Now China suddenly started to retract its zero-Covid strategy, strategic analyst Ian Johnson looks back at how the country got itself into this unprecedented mess at the Prospect. The economic slowdown and high unemployment “are all underlying issues that actually make the government’s challenge greater than first appears,” says Ian Johnson.
First, China’s domestically produced vaccine is not very good. According to a study from Hong Kong, the Sinovac vaccine has an effectiveness of just 60 percent. Furthermore, its recipients “were three times more vulnerable to die compared to those inoculated with the German Pfizer-BioNTech vaccine.” The Chinese company Fosun Pharma signed a joint venture with BioNTech to produce an mRNA vaccine but has been waiting for approval for over a year. Ian Johnson, the Stephen A. Schwarzman Senior Fellow for China Studies at the Council on Foreign Relations, believes China’s refusal to approve the vaccine is because they “want to have their own domestic champion” to develop the vaccine. “The contract from the Chinese government to make 1.4 billion vaccines and another 1.4 billion boosters, that is a lot of money.” he told the Prospect.
Second, while Western countries prioritized vaccinating the elderly, China has not. While about 90 percent of the whole population has gotten a primary sequence of shots, just 66 percent of those over 80 years old have—and just 40 percent have gotten a booster shot…

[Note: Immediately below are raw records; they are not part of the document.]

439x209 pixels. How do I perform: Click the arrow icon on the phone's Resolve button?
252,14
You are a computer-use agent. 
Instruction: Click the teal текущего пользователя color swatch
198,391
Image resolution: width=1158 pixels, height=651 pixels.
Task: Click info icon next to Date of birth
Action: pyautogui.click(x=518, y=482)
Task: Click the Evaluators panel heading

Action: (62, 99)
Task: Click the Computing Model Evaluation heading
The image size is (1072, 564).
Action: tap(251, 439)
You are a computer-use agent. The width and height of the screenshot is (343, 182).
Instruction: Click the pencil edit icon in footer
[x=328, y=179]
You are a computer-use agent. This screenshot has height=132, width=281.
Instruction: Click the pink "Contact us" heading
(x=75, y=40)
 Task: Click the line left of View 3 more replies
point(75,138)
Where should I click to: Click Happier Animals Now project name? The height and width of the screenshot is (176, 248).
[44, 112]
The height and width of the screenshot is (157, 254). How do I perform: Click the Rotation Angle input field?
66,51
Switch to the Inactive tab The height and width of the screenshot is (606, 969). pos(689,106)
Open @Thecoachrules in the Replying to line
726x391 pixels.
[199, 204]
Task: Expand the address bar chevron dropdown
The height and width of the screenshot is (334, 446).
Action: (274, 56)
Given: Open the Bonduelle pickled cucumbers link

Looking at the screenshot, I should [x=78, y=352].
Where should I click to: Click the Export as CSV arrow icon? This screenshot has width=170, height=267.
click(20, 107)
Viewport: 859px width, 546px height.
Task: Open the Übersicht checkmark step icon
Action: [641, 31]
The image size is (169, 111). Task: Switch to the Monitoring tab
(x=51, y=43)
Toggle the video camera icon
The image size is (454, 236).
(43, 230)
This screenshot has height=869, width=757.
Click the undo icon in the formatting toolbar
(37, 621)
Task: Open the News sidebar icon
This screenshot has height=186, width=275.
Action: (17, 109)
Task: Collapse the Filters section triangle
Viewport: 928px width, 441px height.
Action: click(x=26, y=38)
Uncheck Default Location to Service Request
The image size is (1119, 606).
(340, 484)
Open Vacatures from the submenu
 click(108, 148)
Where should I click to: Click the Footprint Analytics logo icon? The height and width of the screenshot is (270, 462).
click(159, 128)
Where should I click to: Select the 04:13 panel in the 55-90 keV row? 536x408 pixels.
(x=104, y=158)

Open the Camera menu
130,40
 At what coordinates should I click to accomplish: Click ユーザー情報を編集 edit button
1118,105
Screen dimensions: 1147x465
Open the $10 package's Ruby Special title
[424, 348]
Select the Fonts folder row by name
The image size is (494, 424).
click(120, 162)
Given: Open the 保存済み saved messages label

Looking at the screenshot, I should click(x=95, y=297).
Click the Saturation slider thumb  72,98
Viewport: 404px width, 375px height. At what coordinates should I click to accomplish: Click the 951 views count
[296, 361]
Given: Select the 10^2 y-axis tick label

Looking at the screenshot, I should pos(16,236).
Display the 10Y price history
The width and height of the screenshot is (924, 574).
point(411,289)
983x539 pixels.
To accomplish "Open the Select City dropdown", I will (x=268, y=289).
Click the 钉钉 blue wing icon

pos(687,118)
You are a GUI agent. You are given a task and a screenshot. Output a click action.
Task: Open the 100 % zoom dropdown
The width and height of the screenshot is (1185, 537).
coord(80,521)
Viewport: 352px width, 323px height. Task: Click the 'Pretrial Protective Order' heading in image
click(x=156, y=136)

Economically, China’s lockdowns have had brutal effects in a country that prides itself on its economic strength. Analysts estimate GDP growth will be just 3 percent in 2022—the worst figure since 1990, aside from the pit of the pandemic in 2020. The CSI 300 Index is down 22 percent since the beginning of the year, and in October, 207.7 million people, responsible for one-fifth of China’s 2021 GDP, were under some form of lockdown policy. The economic hardships of COVID lockdowns are particularly affecting the younger generation, with youth unemployment at 18.7 percent in August. There is “a sense of let’s get back to the times when China’s economy was growing faster and tomorrow was a better day,” says Johnson. The economic slowdown and high unemployment “are all underlying issues that actually make the government’s challenge greater than first appears.”
President Xi has backed himself into a corner. Either he can loosen lockdown restrictions as protesters have requested, and risk carnage, or quadruple down on zero-COVID, risking further discontent. It appears Xi will go with the first option, as sources claim China will ease quarantine restrictions and mass testing. “The problem is, when they do that, they are going to have to accept that a lot of people are going to die. No matter how good the vaccine rate is or how good the vaccine is, the fact is there are people who are going to die from COVID,” says Johnson.
As for the protests, Johnson believes they are a significant moment but not a turning point in China. The protests “may be a harbinger of the future challenges the party faces in keeping a lid on things as it enters a period of slow economic growth.” China has made efforts to prevent protests from continuing—sending police to the protest locations, placing barriers along the routes, and shutting down a small protest and arresting protesters in Hangzhou. The Biden administration has supported the right of the Chinese to protest, with Republican leaders criticizing his response as lackluster. But for President Xi, foreign criticisms are the least of his problems.